Here is what they found: as even RHK, the company responsible for nuclear waste disposal in Hungary, acknowledged, some of the waste contained isotopes with a longer half-life which, according to the current safety regulations, should have only been stored there temporarily, if at all. The plastic sacks also proved dangerous: there was a report of one incident when workers attempted to move a plastic sack filled with radioactive dust from one metal barrel to another: the sack ripped open, its contents spilling onto the ground. All three employees present who attempted to clean up the dust suffered a high dose (284/101/54 mSv) of radiation. For comparison, the average person is subjected to a yearly dose of 3 mSv. Finally, they found proof that levels of isotopes tritium (3H) and radiocarbon (14C) had been increasing in the groundwater, according to measurements taken on site.

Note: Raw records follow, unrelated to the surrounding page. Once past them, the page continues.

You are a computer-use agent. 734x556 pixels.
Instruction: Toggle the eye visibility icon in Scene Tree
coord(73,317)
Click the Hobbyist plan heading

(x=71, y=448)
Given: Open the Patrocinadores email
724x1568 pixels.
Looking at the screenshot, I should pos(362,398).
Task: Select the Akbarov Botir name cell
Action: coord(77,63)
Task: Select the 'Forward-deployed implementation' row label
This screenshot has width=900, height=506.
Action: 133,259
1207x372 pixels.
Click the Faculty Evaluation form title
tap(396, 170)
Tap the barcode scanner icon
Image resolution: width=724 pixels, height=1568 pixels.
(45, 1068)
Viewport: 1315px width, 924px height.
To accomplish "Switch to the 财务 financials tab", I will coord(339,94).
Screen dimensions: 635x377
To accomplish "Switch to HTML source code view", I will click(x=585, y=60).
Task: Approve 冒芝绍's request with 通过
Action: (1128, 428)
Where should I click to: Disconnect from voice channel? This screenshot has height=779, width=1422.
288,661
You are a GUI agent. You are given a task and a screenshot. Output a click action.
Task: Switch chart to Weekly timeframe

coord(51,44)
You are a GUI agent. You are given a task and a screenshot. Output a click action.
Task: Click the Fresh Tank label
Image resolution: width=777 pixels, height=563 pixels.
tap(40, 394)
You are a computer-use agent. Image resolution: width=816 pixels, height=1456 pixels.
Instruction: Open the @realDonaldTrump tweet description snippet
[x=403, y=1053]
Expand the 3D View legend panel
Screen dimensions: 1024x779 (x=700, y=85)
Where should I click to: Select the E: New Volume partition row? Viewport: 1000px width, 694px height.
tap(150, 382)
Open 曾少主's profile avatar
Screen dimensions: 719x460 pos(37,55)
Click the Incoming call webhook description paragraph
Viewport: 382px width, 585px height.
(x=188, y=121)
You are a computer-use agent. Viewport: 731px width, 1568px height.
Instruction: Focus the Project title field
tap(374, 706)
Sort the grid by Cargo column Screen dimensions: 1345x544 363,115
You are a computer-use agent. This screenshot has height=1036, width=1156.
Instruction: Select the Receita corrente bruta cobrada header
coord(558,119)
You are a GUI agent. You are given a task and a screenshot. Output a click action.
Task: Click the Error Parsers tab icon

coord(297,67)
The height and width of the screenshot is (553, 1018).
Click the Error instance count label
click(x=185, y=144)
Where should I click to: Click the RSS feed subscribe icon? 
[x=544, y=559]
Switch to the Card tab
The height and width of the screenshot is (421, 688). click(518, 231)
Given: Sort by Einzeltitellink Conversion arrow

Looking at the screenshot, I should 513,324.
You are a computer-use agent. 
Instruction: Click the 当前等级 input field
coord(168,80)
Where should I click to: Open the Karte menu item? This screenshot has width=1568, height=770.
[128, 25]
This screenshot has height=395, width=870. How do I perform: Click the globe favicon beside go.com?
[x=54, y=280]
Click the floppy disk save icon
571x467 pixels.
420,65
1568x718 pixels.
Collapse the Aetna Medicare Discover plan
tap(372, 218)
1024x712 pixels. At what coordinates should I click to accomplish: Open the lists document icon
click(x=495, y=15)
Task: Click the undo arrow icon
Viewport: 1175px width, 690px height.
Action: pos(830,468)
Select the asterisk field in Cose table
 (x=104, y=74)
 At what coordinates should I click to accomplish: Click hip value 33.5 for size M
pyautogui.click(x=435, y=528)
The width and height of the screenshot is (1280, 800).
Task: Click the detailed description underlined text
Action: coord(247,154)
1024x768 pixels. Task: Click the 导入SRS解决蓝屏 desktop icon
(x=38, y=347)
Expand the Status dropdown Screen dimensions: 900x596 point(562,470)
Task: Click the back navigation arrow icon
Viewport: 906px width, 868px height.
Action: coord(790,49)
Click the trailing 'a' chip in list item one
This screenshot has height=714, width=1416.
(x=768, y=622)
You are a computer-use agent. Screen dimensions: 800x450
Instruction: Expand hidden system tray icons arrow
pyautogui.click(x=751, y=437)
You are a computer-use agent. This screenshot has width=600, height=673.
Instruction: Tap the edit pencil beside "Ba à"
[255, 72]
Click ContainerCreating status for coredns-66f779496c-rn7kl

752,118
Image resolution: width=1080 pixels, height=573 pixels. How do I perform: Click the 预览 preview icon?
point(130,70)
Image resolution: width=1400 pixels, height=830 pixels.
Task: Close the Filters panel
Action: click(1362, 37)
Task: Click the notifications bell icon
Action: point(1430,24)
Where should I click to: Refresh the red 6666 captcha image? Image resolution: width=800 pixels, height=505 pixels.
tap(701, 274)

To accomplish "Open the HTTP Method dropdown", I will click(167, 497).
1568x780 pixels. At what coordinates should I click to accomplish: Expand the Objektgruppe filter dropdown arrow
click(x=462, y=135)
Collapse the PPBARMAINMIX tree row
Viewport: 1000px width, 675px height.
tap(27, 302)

While RHK stated that they were aware that locals could come into contact with the radioactive material when building roads or houses, both their board of directors and outside experts attempted to quell locals’ worries about the storage facility. RHK has initiated a “security-increasing program” which includes sorting, compacting, and repackaging nuclear waste in order to decrease its hazard level. As reports, they have also decided to transfer some of the repackaged waste to the newer and more secure storage facility in Bátaapáti, which is where the low-and intermediate-level waste of nuclear reactors is kept. This transport process is expected to begin this year; however, it could take 15-20 years to repackage all the nuclear waste which may not be stored correctly due to the long time that has passed since it was deposited.

As for the groundwater, scientists pointed out that both tritium and radiocarbon are naturally occurring isotopes, posing no health risks at the levels currently measured. Nevertheless, Orsolya Fülöp, an expert on the topic and member of Energiaklub, warned that there was no telling how tritium levels could change in those 15 to 20 years. The plastic bags of nuclear waste in Püspökszilágy are not the only problem: as highlighted, there is currently no long-term storage facility for high-activity nuclear waste, such as spent fuel rods, anywhere in Europe. There are plans for constructing one in Hungary; they are currently searching for the most appropriate location. The structure is planned to be built between 2030 and 2064, just in time for the decommissioning of the power plant in Paks.